> _Exercise objective_:
All entries below are to be set down again exactly as given.

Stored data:

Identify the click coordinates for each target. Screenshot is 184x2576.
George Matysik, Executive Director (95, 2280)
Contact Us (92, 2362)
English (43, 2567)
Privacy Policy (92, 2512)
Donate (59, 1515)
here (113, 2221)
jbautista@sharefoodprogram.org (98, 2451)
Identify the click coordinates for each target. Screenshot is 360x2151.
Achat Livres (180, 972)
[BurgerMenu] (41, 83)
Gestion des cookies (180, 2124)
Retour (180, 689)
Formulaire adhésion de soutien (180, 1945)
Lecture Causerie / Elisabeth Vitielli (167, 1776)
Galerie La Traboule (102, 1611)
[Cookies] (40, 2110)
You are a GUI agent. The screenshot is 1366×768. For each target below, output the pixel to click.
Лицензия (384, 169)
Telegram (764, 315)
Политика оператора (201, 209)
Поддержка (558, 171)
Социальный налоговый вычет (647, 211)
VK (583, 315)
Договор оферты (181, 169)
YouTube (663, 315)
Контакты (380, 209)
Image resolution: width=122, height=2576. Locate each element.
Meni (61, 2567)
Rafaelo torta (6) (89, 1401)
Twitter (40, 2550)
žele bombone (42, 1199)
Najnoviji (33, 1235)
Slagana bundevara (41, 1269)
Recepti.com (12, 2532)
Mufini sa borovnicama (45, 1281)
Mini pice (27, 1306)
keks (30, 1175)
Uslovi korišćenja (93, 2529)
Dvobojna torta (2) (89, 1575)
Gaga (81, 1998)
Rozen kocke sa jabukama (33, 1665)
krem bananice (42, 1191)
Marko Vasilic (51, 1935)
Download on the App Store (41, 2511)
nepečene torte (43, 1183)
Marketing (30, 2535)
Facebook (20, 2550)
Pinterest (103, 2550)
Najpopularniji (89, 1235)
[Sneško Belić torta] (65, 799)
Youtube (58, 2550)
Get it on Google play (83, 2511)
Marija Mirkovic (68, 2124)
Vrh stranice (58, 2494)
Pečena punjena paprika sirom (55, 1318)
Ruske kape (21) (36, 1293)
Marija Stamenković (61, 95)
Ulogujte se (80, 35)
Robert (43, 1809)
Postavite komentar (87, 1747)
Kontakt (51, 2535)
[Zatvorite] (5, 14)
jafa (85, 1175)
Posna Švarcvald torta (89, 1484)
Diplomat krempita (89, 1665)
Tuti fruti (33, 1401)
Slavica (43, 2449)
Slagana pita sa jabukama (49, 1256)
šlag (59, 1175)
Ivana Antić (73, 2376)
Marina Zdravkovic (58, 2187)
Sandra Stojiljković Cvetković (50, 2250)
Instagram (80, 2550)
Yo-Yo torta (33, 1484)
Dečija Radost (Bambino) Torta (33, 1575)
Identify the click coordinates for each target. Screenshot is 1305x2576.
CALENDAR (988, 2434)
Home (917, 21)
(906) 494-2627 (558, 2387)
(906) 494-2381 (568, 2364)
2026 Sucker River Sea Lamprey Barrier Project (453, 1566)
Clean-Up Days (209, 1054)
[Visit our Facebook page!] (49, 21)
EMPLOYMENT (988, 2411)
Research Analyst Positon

> _Output below_:
Identify the click coordinates for each target. Screenshot is 184x2576.
George Matysik, Executive Director (95, 2280)
Contact Us (92, 2362)
English (43, 2567)
Privacy Policy (92, 2512)
Donate (59, 1515)
here (113, 2221)
jbautista@sharefoodprogram.org (98, 2451)
Identify the click coordinates for each target. Screenshot is 360x2151.
Achat Livres (180, 972)
[BurgerMenu] (41, 83)
Gestion des cookies (180, 2124)
Retour (180, 689)
Formulaire adhésion de soutien (180, 1945)
Lecture Causerie / Elisabeth Vitielli (167, 1776)
Galerie La Traboule (102, 1611)
[Cookies] (40, 2110)
You are a GUI agent. The screenshot is 1366×768. For each target below, output the pixel to click.
Лицензия (384, 169)
Telegram (764, 315)
Политика оператора (201, 209)
Поддержка (558, 171)
Социальный налоговый вычет (647, 211)
VK (583, 315)
Договор оферты (181, 169)
YouTube (663, 315)
Контакты (380, 209)
Image resolution: width=122, height=2576. Locate each element.
Meni (61, 2567)
Rafaelo torta (6) (89, 1401)
Twitter (40, 2550)
žele bombone (42, 1199)
Najnoviji (33, 1235)
Slagana bundevara (41, 1269)
Recepti.com (12, 2532)
Mufini sa borovnicama (45, 1281)
Mini pice (27, 1306)
keks (30, 1175)
Uslovi korišćenja (93, 2529)
Dvobojna torta (2) (89, 1575)
Gaga (81, 1998)
Rozen kocke sa jabukama (33, 1665)
krem bananice (42, 1191)
Marko Vasilic (51, 1935)
Download on the App Store (41, 2511)
nepečene torte (43, 1183)
Marketing (30, 2535)
Facebook (20, 2550)
Pinterest (103, 2550)
Najpopularniji (89, 1235)
[Sneško Belić torta] (65, 799)
Youtube (58, 2550)
Get it on Google play (83, 2511)
Marija Mirkovic (68, 2124)
Vrh stranice (58, 2494)
Pečena punjena paprika sirom (55, 1318)
Ruske kape (21) (36, 1293)
Marija Stamenković (61, 95)
Ulogujte se (80, 35)
Robert (43, 1809)
Postavite komentar (87, 1747)
Kontakt (51, 2535)
[Zatvorite] (5, 14)
jafa (85, 1175)
Posna Švarcvald torta (89, 1484)
Diplomat krempita (89, 1665)
Tuti fruti (33, 1401)
Slavica (43, 2449)
Slagana pita sa jabukama (49, 1256)
šlag (59, 1175)
Ivana Antić (73, 2376)
Marina Zdravkovic (58, 2187)
Sandra Stojiljković Cvetković (50, 2250)
Instagram (80, 2550)
Yo-Yo torta (33, 1484)
Dečija Radost (Bambino) Torta (33, 1575)
Identify the click coordinates for each target. Screenshot is 1305x2576.
CALENDAR (988, 2434)
Home (917, 21)
(906) 494-2627 (558, 2387)
(906) 494-2381 (568, 2364)
2026 Sucker River Sea Lamprey Barrier Project (453, 1566)
Clean-Up Days (209, 1054)
[Visit our Facebook page!] (49, 21)
EMPLOYMENT (988, 2411)
Research Analyst Positon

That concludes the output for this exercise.